Recovering From Political Burnout

Many people are just worrying about other things. Thank God.

I studied history in college, which for me means that I have always watched American politics with more than a passing interest. I would try to imagine the news from the perspective of a future historian. How would history remember these moments? Would it look favorably on these decisions, these elections, or would this be a mere paragraph in the story of America? It was a fun exercise, for a while at least. But it turns out that investing near-cosmic significance to my news feed isn’t all that enjoyable.

You see, last October I came face to face with my idol. I do not mean I met someone famous or influential, rather I woke up to my own idolization of politics. 2020 was a rough year for all of us and the run up to the Presidential election was no vacation from the stress. I wrote in my journal, “I realized I place so much hope in my candidate/party winning and while I do hope that happens, I also put my hope in Jesus and trust he will provide.” Staring at what I had written, the word “also” became suspended on the page. In the next line, I wrote, “That’s funny. It’s not an also but an only. Only Jesus will provide the relief and compassion I need.” They say you shouldn’t edit your journals but last October, I needed to edit my own beliefs.

I found that I had become more and more concerned about the state of affairs in our country, and less and less in control of my actual life. My interest in politics went from academic to obsessive. It no longer interested me to simply think about how we would write the books. Polls and elections dramatically affected my mood, my hope and my everyday. I put an outsize value on politics and ultimately, it did not hold up.

Daily life cannot be fixed by politics. A good election cannot change my son’s disappointment about his broken right arm. My anxieties about coronavirus cannot be changed by passage of legislation. The loneliness of a new move does not hinge on who is the President. We look everywhere for answers to loneliness, how to help our children, how to be happier; we even look wrongly to politics.

So I was not surprised when I read an article by Michelle Goldberg in the New York Times about fatalistic attitudes among politically active women. Protests about the Texas abortion law are planned for this weekend but they expect ten percent of the participation of the third Women’s March in 2019. Goldberg argues it could be coronavirus concerns but more accurately, she writes, “a lot of politically committed Americans are burned out.” She quotes Lara Putnam, historian at the University of Pittsburgh, “In the outer ranks of people who became politically engaged, thats where I see the biggest shift. Many people are just worrying about other things. Its coronavirus. Its family, its work. They have ‘backburnered politics’ for now.”

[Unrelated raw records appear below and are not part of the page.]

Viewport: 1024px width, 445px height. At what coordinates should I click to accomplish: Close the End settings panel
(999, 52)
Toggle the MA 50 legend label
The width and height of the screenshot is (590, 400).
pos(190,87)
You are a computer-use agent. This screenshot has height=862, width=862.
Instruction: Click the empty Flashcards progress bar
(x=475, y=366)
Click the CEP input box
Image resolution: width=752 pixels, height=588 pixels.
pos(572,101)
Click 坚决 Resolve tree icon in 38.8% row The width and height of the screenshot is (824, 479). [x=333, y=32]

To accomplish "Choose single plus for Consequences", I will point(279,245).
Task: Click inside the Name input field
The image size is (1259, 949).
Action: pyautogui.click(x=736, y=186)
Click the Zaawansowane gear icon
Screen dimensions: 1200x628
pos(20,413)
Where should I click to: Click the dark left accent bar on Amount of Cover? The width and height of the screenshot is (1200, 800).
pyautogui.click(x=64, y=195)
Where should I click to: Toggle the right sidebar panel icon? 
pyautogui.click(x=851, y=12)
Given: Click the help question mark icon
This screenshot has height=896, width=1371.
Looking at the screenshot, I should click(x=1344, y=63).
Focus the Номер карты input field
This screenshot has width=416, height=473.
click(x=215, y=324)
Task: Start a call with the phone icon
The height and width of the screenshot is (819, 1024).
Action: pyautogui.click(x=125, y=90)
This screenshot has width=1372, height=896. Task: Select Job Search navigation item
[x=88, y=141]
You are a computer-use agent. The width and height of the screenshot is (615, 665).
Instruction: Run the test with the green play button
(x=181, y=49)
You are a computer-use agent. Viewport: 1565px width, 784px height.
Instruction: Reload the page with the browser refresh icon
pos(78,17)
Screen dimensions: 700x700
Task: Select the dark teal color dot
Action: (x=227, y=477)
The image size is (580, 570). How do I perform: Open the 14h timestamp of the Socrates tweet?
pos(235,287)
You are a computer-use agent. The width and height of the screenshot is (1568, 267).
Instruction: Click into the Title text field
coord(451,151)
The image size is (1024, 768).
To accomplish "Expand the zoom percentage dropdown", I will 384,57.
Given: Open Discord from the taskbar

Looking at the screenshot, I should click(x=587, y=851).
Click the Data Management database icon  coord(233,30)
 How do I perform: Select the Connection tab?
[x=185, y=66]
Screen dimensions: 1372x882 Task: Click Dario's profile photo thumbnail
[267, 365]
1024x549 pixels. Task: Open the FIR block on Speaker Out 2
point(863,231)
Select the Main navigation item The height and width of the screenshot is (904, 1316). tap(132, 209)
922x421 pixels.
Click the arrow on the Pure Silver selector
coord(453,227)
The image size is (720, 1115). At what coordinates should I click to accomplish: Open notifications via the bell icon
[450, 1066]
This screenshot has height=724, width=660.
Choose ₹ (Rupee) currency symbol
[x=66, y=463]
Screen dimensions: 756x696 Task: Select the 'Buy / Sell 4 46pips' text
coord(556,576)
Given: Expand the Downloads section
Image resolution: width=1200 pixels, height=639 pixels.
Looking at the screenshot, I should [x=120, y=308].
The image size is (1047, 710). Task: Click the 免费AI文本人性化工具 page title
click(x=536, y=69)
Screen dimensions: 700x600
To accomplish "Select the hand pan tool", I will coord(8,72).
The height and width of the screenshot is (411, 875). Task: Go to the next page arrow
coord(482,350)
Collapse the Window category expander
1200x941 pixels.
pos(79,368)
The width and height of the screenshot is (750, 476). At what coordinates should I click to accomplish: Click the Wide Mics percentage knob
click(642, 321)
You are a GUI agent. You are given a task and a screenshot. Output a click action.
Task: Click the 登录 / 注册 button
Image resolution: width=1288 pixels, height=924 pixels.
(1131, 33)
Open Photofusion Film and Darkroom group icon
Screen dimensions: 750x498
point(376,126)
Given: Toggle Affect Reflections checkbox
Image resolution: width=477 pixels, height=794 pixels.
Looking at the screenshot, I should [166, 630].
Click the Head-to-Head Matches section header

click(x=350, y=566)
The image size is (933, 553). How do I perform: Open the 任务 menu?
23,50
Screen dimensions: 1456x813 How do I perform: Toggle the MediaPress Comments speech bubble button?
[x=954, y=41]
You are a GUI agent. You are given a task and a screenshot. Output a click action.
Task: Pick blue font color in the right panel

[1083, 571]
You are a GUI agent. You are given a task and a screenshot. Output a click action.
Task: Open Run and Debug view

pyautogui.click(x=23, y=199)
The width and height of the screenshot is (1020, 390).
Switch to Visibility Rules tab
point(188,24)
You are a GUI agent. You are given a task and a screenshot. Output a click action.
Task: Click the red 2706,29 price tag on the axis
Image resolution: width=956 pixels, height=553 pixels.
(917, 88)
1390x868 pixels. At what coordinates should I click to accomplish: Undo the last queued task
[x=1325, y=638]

Many others things certainly do vie for our attention, but I wonder if some of this disengagement might just be healthy. I wonder if other people have had the same epiphany I did. Politics simply cannot bear all of our hope and expectations. Like all idols, it is flimsy and changes with the season. As Goldberg writes, “Burnout is marked by feelings of futility, and theres a lot of that going around.”

Her article wants to fix our burnout, to offer hope that if we just engage more intensely and more intentionally, we will have strength to continue. The problem isn’t politics, she implies, it’s bad messaging. Like any idol, politics demands more and more, offering little respite from weariness. What Goldberg sees as cause for concern might instead be signs of new life. Because those other things vying for our attention are probably important, like our children. It could also be God.

Michael Wear, former adviser to President Obama’s faith-based initiatives and author of Reclaiming Hope, writes, “Christians — the problem is not that you are politically homeless. The crisis is that we ever thought we could make a home in politics at all.” Wear goes on to argue that our only home is in Christ. He writes politics is a way to love our neighbor, not a way to identify ourselves.

Affiliating with a political party or candidate will never make us feel at home in this world or solve our daily issues. Only God is steadfast and life-giving rather than demanding. Politics cannot help my son’s disappointments, but praying about it does offer him hope that God cares about his sadness. My loneliness may not be addressed by protesting or writing letters to a representative. But remembering that God is close to the lonely does give me hope. Christians are a people of hope, not that our politics will always be successful (they will not) but that God is providential, caring for his children, even (or especially) when they are completely burned out.